ACE Limited compensates its non-management directors with an annual package totaling $170,000, split between restricted stock units and cash. Stock units, valued at $100,000, are awarded annually and vest at the next general meeting, while $70,000 is paid in cash quarterly. Additional cash retainers are provided for committee chairs, the Lead Director, and committee members. Directors may opt to receive most compensation as stock units. Shares are issued six months after a director leaves the Board. The company also matches director charitable donations up to $10,000 per year.

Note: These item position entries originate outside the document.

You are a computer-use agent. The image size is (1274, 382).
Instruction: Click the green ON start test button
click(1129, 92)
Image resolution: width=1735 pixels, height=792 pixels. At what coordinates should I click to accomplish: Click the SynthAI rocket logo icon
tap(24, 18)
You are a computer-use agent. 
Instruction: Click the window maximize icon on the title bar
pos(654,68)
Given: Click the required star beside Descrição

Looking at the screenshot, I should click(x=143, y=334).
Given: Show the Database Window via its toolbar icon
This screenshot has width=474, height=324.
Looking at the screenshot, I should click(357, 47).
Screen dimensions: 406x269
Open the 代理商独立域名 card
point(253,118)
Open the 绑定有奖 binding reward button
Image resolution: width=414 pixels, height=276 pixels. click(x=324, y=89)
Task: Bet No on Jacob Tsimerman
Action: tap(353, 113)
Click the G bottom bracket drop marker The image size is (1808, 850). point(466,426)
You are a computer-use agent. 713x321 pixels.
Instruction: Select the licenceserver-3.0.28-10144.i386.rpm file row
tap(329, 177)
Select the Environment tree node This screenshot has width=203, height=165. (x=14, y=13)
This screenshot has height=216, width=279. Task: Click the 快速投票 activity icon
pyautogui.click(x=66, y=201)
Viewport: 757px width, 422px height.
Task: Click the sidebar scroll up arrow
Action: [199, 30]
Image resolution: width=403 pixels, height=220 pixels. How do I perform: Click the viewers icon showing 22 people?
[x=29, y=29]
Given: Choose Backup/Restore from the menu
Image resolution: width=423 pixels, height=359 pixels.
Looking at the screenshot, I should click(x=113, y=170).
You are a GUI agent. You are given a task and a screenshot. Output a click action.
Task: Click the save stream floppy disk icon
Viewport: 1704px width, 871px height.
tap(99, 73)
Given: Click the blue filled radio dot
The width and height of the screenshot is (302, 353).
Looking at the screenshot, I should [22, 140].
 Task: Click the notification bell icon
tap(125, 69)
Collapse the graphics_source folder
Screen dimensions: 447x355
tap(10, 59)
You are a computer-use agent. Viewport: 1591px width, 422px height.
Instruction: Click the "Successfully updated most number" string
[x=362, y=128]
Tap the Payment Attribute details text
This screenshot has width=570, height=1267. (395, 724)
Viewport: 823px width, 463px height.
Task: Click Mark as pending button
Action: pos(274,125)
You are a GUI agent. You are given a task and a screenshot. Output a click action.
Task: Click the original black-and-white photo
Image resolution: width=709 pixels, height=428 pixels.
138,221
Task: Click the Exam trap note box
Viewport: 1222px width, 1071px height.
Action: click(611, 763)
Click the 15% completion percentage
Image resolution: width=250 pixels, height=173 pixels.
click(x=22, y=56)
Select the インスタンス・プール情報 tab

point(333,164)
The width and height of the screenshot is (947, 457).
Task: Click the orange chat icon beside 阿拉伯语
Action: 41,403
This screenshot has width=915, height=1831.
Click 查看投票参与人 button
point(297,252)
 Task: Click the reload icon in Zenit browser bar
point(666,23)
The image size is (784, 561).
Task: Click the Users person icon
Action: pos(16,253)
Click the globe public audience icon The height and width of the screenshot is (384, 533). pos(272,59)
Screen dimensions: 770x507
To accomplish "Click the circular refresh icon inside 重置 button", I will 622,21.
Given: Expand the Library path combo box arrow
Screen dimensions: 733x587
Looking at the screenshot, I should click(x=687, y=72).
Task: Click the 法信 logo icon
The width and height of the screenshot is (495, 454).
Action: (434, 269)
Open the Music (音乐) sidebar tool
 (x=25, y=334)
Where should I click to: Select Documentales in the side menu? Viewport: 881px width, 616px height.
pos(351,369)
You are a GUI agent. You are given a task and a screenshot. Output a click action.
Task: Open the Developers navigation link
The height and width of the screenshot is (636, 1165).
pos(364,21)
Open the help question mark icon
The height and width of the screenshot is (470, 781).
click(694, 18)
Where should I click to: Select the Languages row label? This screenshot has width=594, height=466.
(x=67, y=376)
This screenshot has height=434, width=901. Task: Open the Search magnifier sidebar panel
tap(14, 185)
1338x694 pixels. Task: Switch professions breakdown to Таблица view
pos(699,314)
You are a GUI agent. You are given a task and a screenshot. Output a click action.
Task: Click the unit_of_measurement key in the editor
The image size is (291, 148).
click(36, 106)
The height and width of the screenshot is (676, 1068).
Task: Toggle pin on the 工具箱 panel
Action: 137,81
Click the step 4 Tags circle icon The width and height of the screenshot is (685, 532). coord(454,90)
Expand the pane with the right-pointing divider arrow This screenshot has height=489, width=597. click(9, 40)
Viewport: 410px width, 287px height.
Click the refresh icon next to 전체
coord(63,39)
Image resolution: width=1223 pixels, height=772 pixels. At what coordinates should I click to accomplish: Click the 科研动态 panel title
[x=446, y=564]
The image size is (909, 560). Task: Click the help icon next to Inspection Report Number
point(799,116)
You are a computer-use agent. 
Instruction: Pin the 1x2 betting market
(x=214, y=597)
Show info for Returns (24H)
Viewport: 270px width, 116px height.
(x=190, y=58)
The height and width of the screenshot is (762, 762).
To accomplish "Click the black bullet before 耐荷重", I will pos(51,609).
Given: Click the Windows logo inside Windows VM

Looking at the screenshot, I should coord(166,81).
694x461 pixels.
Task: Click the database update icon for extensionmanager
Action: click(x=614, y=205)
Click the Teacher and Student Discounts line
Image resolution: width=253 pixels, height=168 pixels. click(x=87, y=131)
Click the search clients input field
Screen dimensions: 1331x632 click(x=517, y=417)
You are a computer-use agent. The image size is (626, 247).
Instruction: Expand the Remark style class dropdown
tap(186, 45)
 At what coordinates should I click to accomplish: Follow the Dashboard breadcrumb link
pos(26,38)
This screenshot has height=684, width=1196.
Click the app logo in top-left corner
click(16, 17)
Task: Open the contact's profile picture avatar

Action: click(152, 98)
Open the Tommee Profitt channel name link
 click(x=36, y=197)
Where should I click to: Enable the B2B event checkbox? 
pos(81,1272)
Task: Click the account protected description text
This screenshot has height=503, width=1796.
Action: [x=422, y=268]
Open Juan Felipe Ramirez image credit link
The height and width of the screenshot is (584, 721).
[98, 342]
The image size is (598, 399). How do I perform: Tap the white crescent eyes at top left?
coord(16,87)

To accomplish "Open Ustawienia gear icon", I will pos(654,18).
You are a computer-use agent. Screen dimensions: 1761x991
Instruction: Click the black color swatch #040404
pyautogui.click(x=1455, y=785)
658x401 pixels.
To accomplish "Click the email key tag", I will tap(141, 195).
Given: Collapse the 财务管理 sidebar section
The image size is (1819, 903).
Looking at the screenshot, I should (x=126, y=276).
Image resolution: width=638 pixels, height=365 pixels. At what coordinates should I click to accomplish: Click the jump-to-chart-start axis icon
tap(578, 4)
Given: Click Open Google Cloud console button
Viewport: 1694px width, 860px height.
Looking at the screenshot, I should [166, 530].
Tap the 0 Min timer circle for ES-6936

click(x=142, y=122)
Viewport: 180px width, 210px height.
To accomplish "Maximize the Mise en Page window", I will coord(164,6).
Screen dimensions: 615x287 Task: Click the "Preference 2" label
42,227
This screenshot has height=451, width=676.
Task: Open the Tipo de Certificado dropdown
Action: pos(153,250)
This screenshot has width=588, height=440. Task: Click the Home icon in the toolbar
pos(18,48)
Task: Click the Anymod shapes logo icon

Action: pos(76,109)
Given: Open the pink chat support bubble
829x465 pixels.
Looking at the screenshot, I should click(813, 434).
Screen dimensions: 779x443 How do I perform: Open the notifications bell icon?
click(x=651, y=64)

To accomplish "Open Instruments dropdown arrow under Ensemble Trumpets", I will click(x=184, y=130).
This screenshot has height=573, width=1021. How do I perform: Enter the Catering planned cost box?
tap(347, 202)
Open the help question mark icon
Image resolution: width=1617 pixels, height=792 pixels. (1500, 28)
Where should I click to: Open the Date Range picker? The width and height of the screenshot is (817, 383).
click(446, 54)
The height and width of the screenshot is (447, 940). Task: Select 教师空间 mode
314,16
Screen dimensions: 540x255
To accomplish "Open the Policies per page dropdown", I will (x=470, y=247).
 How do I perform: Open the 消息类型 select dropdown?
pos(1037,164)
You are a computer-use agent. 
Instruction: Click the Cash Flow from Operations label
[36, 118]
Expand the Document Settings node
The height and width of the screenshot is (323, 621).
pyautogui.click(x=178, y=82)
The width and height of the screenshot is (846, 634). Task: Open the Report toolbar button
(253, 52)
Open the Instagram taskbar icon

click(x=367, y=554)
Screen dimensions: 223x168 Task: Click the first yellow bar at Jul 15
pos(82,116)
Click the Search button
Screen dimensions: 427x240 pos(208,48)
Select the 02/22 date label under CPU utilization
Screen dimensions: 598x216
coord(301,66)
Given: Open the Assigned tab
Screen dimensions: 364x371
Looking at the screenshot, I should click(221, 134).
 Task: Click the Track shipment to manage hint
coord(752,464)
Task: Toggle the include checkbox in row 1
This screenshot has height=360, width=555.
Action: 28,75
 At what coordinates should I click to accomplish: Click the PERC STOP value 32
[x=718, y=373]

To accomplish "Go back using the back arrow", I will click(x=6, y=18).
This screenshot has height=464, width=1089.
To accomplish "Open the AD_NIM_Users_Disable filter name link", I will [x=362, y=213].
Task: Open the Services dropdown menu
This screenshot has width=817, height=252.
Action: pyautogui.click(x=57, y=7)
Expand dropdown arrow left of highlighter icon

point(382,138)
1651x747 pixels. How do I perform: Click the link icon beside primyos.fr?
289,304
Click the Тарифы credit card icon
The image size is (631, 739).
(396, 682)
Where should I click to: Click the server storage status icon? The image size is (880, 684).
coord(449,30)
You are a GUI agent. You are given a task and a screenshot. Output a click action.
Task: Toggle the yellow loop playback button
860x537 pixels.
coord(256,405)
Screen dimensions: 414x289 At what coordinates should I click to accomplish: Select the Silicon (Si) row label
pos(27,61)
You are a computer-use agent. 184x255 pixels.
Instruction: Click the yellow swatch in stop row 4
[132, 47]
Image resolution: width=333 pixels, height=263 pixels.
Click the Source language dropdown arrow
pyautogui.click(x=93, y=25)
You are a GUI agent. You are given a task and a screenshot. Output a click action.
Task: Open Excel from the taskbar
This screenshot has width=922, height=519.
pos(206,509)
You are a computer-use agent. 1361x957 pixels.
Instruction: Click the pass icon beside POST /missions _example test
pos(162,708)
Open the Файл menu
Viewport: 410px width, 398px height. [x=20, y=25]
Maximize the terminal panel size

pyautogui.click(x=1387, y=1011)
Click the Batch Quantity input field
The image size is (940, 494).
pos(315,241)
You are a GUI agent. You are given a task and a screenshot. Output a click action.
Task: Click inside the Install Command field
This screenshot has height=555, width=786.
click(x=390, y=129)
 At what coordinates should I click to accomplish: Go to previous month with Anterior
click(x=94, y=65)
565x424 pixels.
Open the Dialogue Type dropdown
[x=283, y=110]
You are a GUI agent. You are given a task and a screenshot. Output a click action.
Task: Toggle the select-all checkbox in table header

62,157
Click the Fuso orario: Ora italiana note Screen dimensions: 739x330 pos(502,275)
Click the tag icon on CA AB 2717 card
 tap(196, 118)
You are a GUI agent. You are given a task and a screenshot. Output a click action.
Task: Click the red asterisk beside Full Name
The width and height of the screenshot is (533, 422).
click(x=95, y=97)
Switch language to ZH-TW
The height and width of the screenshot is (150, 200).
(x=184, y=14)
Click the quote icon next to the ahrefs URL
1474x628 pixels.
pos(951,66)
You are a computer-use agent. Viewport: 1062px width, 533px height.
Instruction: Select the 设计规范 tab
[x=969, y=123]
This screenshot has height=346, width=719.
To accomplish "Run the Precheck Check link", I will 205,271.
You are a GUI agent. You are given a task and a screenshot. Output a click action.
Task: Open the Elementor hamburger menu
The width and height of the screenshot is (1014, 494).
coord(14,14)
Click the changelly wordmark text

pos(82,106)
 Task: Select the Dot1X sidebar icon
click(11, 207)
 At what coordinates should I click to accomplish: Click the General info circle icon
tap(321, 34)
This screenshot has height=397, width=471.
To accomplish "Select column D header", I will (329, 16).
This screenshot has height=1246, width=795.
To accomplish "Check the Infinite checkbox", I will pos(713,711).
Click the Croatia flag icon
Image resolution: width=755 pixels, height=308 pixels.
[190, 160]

EX-10.1 2 ex-10.htm EXHIBIT 10

EXHIBIT 10.1

Director Compensation

Under the ACE Limited 2004 Long-Term Incentive Plan, director compensation, non-management directors receive $170,000 per year for their service as directors. The Company pays 60% of this fee in the form of restricted stock units having a fair market value, based on the value of the Company's Ordinary Shares, of $100,000. These stock units are awarded at the annual general meeting and will vest at the next annual general meeting. The remaining $70,000 of the annual fee to directors is paid in cash quarterly, following the general meeting. Committee chairmen receive committee chair retainers as follows: Audit-$20,000; Compensation-$10,000; and other-$5,000. The Lead Director receives a retainer of $15,000, which is in addition to any retainer received as a committee chairman. All members of the Audit Committee, other than the chairman, receive a premium of $10,000 per year and all members of the Compensation Committee, other than the chairman, $5,000 per year. Directors are not paid fees for attending regular Board or committee meetings, but,  at the discretion of the Chairman of the Board and the Lead Director, may be paid an additional $2,000 fee for each special meeting attended by telephone and $3,000 for each special meeting attended in person. The premiums for committee chairmanships, Lead Director, Audit or Compensation Committee service and special Board meeting fees are paid quarterly in cash. Directors may elect to receive all of their compensation (other than for special meetings) in the form of stock units issued on an annual basis. Ordinary Shares will be issued for stock units six months after a director's termination from the Board. Until such Ordinary Shares are issued, the stock units awarded to directors may not be sold or transferred. When the Company pays dividends on its stock, it will issue stock units to directors equivalent in value to the dividend payments that they would have received if they held stock rather than stock units.

In addition to the above described compensation, the Company has a matching contribution program for non-management directors pursuant to which the Company will match director charitable contributions to registered charities, churches or schools up to a maximum of $10,000 per year, with a $5,000 maximum per organization.